The garden, called The Way of the Cross (Figures 1 and 2), was designed to allow one to "walk with Christ" in prayer. The pathway, stone stations, and plantings each symbolize various aspects of Jesus's life and journey. Besides being a spiritual place, the garden serves as a venue for social gatherings and exercise. (Indeed, anyone who enjoys the entire walk and visits all of the 14 formal stops along the way certainly gets a physical workout, along with the other benefits.) The garden can also serve as an outdoor chapel for devotions involving large numbers of people, with a semicircle of spruce trees providing a sense of enclosure.

The final improvement for this campus was the creation of a new landscaped plaza. Located just north of the main lobby, this patio will have comfortable areas in which to sit, bubbling water in a small pond, and carefully selected plants, trees, and flowers to provide pleasant fragrances, colorful blooms, and lush textures.

"Backyard" Design for a Rooftop Garden
Another sponsor, with a similar name but separate ownership, is St. Therese-Southwest, located in Hopkins, Minnesota. The organization offers a range of retirement living options in a high-rise building on a suburban campus-a high-rise that is, in fact, pastoral in some aspects.
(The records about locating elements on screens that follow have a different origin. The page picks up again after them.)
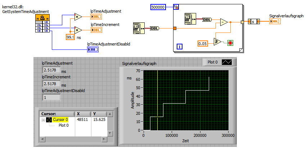
Task: Click the upper multiply node feeding lpTimeAdjustment
Action: coord(78,17)
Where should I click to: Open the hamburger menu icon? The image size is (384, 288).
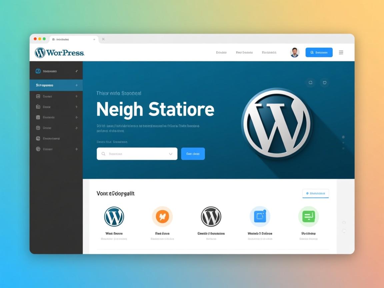(341, 52)
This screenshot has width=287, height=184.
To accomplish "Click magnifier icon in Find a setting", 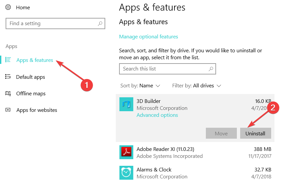I will click(x=100, y=23).
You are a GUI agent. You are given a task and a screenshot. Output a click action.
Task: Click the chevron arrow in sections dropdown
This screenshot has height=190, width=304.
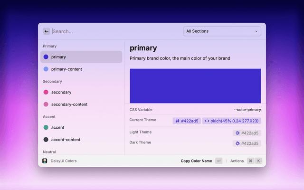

Specifically, it offers a rooftop "Midwestern backyard" garden, along with an outdoor deck with grill area, screened gazebo, and numerous flowering planters (Figures 3 and 4).

Opening off the main dining room is a 2,000-square-foot circular patio allowing residents-even those who require walkers, canes, or wheelchairs-easy access to the outdoors. Checkerboard-patterned patio blocks articulate the space, which includes a shuffleboard court and areas covered with synthetic turf to provide sure footing and a splash of color in the winter.

The 500-square-foot screened gazebo provides a shaded, bug-free alternative to the sunny deck. A sandbox is available for visiting grandchildren, and large, 3-foot-high terra-cotta pots allow residents the opportunity to "work in the dirt" and enjoy horticultural therapy. Hanging pots of annual flowers are suspended from the screened roof overhang, providing draping colors and fragrances for residents to enjoy.

The rooftop garden was inspired by elements found in typical backyards in the area and is well maintained by the residents. In fact, Wanda R., a new resident in the independent living facility, says she enjoys all the activity that the rooftop garden provides, noting, "You can see the screen house as soon as you get off the elevator and, whenever we eat in the dining room, there is something delightful to look at. I not only enjoy the changing colors of the blooming potted patio plants, but also love the long-range vistas of sky and woodlands beyond."